_Assignment:_ Which of the lines below include the word "agent"? Pull each one out.

### Provided information ###

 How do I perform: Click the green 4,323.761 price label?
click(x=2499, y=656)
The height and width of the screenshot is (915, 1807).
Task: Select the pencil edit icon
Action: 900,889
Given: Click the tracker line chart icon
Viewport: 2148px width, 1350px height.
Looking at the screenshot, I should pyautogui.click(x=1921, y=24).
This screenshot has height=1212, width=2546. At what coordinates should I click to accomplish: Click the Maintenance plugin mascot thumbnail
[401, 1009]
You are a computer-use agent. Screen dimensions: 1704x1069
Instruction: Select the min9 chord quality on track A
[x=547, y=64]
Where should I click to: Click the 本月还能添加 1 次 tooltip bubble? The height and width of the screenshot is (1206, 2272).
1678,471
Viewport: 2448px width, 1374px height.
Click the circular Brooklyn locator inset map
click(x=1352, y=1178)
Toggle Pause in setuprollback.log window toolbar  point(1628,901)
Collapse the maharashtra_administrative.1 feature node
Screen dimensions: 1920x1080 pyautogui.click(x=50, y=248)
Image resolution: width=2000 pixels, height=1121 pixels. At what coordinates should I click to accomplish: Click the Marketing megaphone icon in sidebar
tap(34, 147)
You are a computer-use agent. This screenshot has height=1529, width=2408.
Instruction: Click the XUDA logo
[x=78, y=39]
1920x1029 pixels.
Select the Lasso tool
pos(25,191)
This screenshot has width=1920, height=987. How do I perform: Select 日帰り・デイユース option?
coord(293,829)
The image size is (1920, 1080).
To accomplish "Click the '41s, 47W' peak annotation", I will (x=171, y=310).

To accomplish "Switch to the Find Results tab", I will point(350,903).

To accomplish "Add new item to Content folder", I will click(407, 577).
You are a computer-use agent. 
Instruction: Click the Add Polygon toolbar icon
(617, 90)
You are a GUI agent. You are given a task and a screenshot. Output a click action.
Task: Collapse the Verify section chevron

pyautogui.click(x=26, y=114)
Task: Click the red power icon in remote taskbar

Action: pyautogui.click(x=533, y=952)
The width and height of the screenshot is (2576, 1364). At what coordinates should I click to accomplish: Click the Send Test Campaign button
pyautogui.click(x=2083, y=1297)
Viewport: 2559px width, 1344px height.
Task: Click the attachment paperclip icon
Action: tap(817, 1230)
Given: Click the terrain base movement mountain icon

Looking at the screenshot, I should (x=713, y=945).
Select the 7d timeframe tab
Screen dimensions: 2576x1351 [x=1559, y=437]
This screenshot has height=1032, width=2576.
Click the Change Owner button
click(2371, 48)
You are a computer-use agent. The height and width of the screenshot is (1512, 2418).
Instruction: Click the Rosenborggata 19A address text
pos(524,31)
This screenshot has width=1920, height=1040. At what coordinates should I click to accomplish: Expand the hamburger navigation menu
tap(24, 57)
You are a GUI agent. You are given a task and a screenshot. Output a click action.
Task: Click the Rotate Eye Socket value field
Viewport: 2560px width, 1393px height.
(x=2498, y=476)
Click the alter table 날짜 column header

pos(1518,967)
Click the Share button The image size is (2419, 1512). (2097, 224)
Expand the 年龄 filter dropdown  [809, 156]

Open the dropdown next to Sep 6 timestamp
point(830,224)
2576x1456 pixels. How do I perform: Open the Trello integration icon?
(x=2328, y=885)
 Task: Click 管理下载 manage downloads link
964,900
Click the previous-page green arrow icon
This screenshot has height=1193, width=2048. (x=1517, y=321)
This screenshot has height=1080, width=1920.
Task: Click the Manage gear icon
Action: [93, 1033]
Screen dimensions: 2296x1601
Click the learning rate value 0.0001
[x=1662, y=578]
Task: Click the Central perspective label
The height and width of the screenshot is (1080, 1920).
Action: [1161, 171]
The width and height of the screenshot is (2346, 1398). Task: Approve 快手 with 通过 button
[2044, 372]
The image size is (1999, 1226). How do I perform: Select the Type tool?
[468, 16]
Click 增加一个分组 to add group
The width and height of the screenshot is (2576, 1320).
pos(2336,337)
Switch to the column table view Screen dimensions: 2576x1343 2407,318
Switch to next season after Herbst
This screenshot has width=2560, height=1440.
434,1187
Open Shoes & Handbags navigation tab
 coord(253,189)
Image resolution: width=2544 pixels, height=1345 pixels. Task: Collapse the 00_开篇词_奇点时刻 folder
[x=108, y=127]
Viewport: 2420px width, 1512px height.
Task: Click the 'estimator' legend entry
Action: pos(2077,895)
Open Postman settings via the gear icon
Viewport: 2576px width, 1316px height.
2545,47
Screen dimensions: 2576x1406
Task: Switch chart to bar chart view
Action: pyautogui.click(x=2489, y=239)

###

_Answer section:_
You are a computer-use agent. Screen dimensions: 1704x1069
You are a computer-use agent. This screenshot has height=1529, width=2408.
You are a computer-use agent. 
You are a GUI agent. You are given a task and a screenshot. Output a click action.
You are a computer-use agent. The height and width of the screenshot is (1512, 2418).
You are a GUI agent. You are given a task and a screenshot. Output a click action.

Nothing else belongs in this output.